Spearheaded by the Washington, D.C.-based Milk Processor Education Program (MilkPEP), the Great American Milk Drive aims to assist local communities while also helping to spur store profits, according to Victor Zaborsky, VP, marketing for MilkPEP. “June Dairy Month presents a unique and ownable opportunity for The Great American Milk Drive to spotlight the critical role milk can play in helping to fight child hunger,” he says. “The program has been shown to lift in-store fluid-milk sales without discounting, drive foot traffic and bring in new customers while strengthening community presence and doing good.”
As part of June Dairy Month, retailers can use MilkPEP’s resources to reach customers and communicate the program to store employees, an effort that spans checkout programs, point-of-sale materials and marketing support.

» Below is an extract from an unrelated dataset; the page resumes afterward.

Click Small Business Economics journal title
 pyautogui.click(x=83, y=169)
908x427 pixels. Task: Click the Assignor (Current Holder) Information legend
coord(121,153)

“Consumer research has proven that the grocery checkout counter is key, with the majority of all Great American Milk Drive donations made by shoppers at register by adding it on to their grocery bill,” observes Zaborsky. “Retailers have also successfully supported the effort by displaying Great American Milk Drive POS in the dairy aisle and strategically throughout the store.”
Retail partners have reported category sales lift during the program, due to the supporting POS, Zaborsky says, with a relative category lift as high as 3.5 percent.